In February 2009, the Corps issues a solicitation for a firm fixed price (FFP) contract for design and construction of an ANA Corps Support Battalion (CSB) to accommodate 700 soldiers initially and ultimately accommodate 1,640 soldiers. The installation was to be located adjacent to the ANA Garrison at Camp Hero in Kandahar, Afghanistan. It included soldiers’ barracks, the dining facility, and several priority life-support systems, which included electrical power system.
There were many warning signs in the procurement process which should have alerted Highland that a FFP contract would be a high risk for them in this particular procurement. The solicitation included the following statements which clearly put all risk of non-performance on the contractor:
- “If the power system is not completed by September 01, 2009 the contractor will be required to supply temporary power to the compound.”
- “Costs incurred in the performance of project execution that arise from the attacks of hostile entities, such as costs arising from damage to or destruction of contractor equipment and facilities, and damage to or destruction of project prior to Government acceptance, are the sole responsibility of the contractor. The Government makes no guarantee to provide the contractor with security, and bears no obligation to reimburse the contractor for costs arising from the attacks of hostile entities. When appropriate, the Contracting Officer may provide the contractor with an equitable adjustment with respect to time - but not cost.”

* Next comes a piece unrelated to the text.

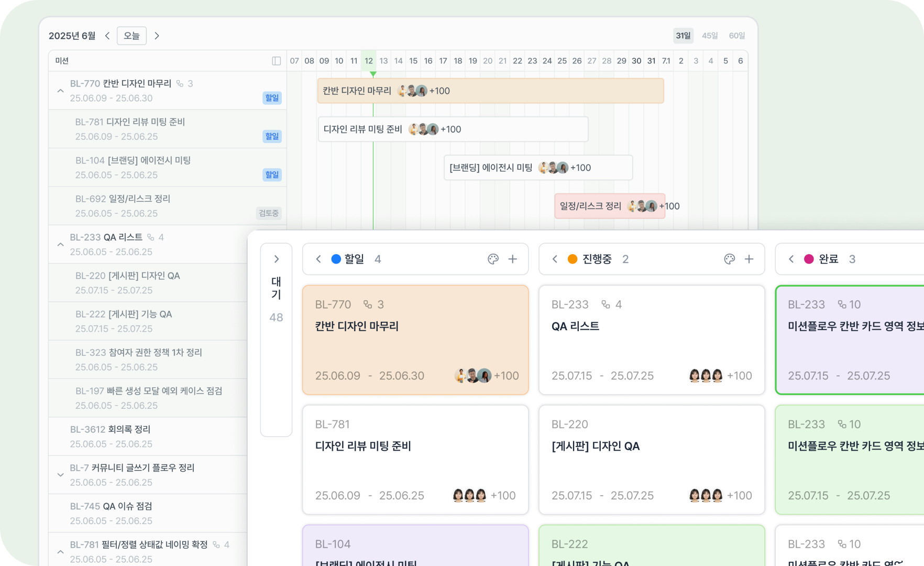Toggle the mission panel layout icon
The image size is (924, 566).
[277, 61]
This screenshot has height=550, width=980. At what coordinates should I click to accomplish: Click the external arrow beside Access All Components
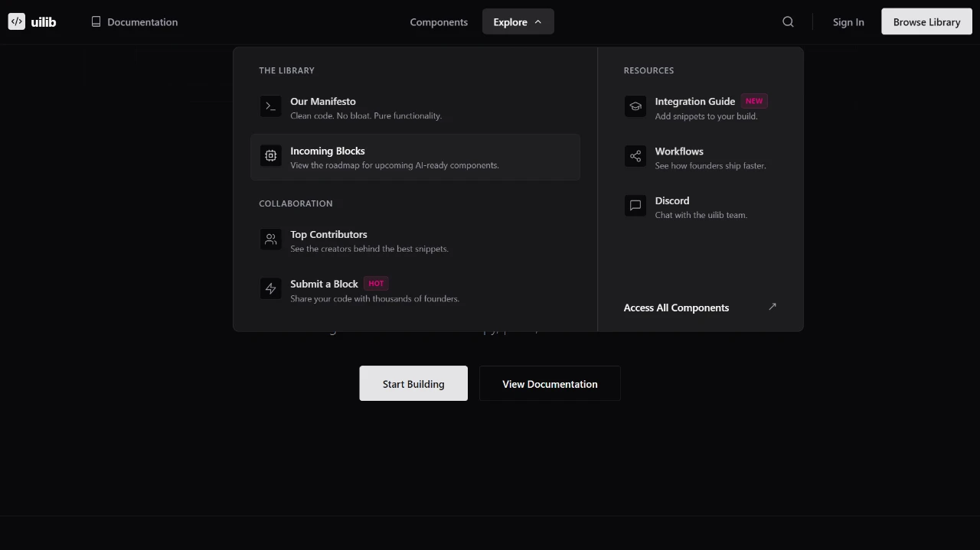772,306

- “It is recognized by the parties entering into this contract that performance ... will take place in Afghanistan. Afghanistan has been designated ... as an area in which Armed Forces … are … engaged in combat.... circumstances may cause the contemplated project to be [a]ffected during said performance. Examples… circumstances include … Outbreak of hostilities in or near the project site….”
- “If the contractor believes he will not have the life support facilities completed by the Soldier move-in date, then he should include the temporary facilities cost into his bid proposal.”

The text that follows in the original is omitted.